> **ENTRIES SHOWN**:

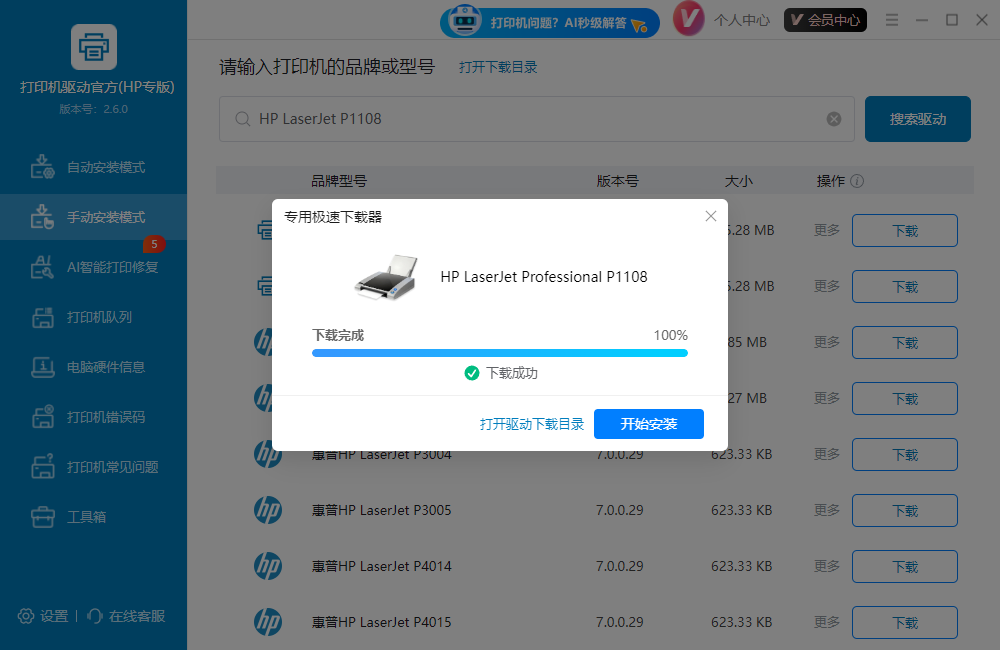Screen dimensions: 1000x650
Task: Open the hamburger menu in title bar
Action: tap(892, 20)
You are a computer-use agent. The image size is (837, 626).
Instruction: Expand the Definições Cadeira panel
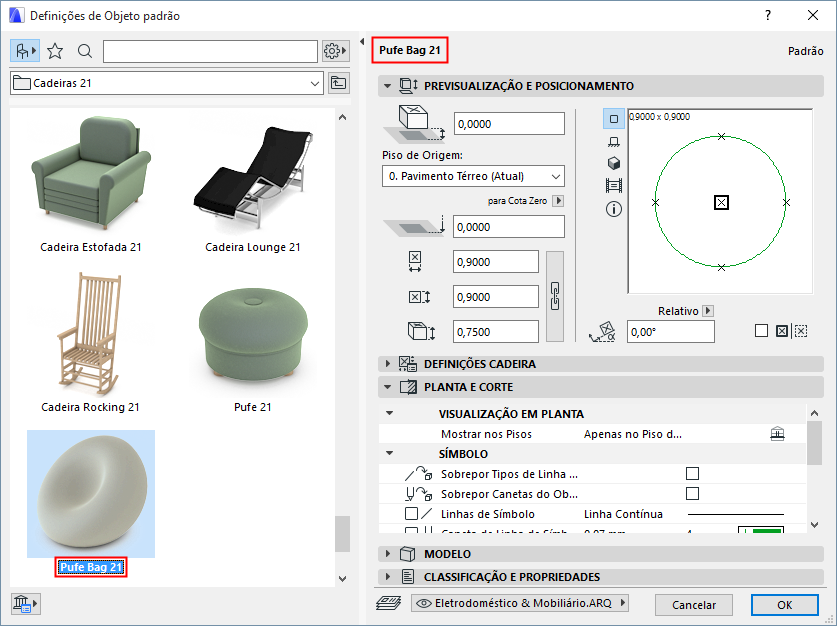pos(387,364)
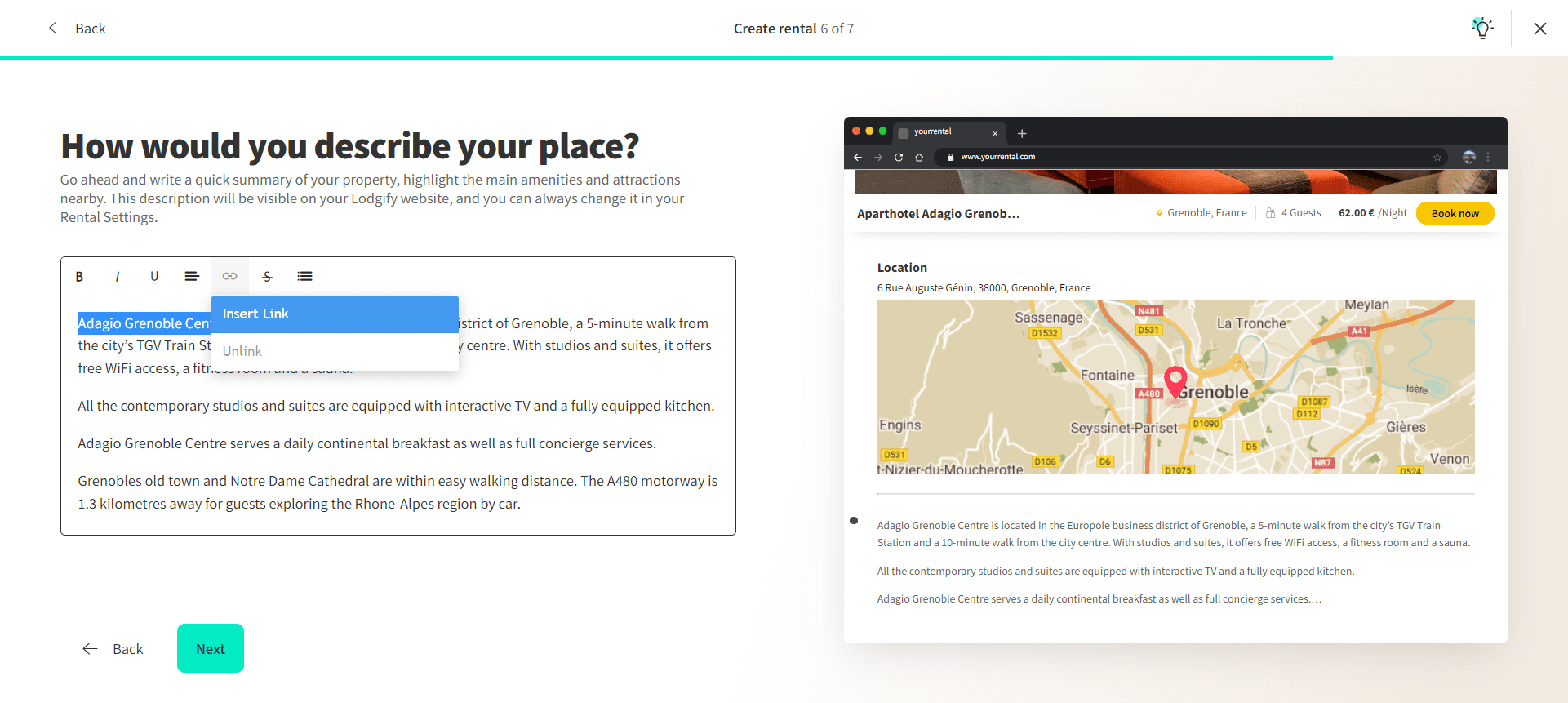Click the link icon in editor toolbar
This screenshot has width=1568, height=703.
pos(229,277)
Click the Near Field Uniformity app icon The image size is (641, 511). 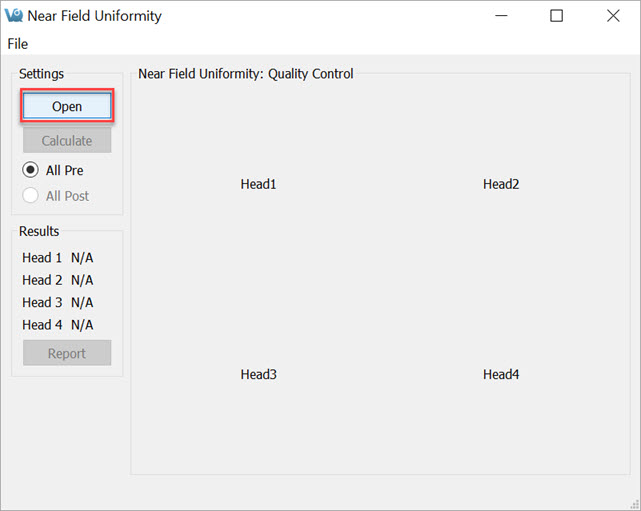point(14,16)
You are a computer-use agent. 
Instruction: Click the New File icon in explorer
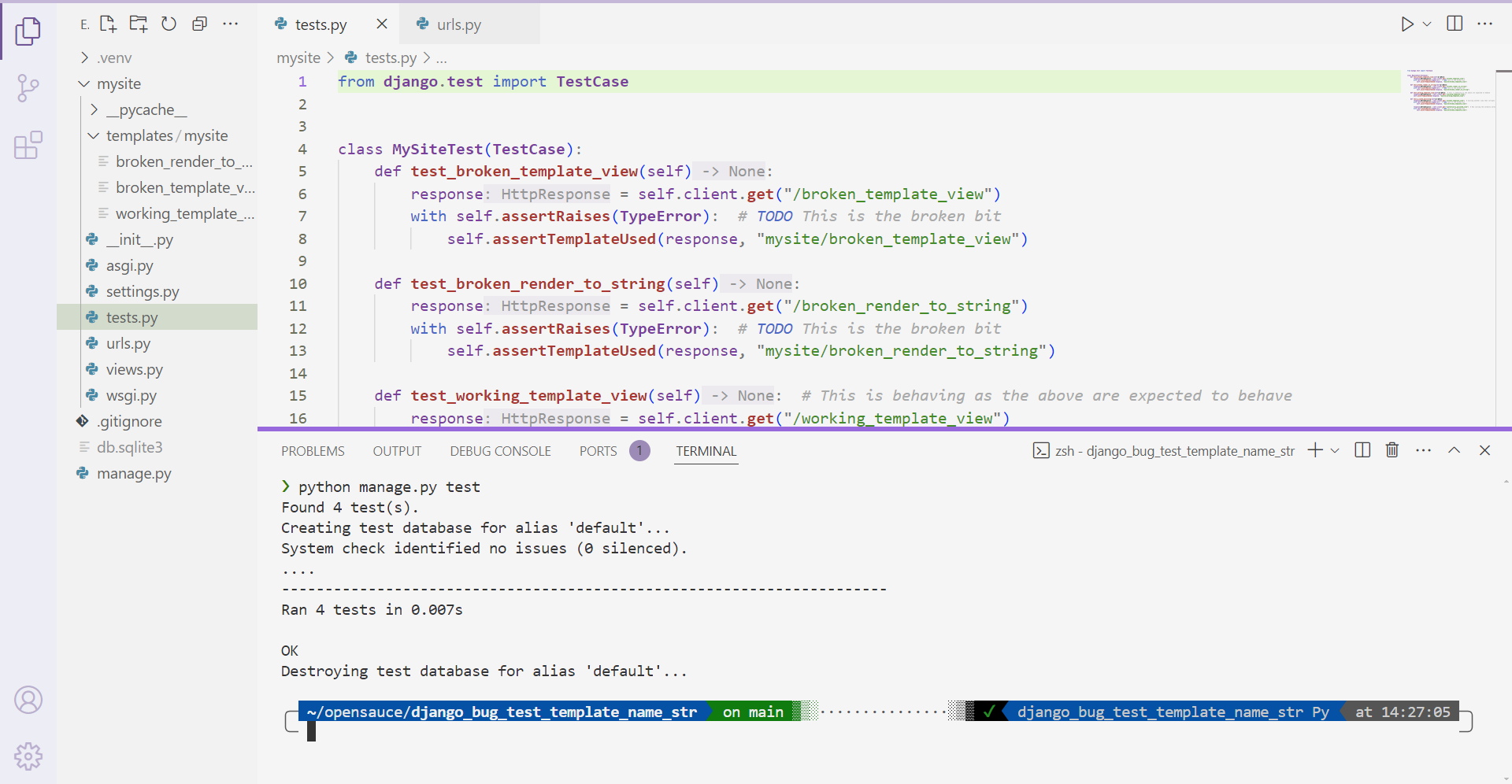click(x=108, y=24)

> **INSTRUCTIONS TO FOLLOW**: Please write out, exactly, every line from the line with "Instruction: Click the" through the final line of the data above, leaving out pictures.

> **RESULT OF THIS TASK**:
Instruction: Click the New File icon in explorer
click(x=108, y=24)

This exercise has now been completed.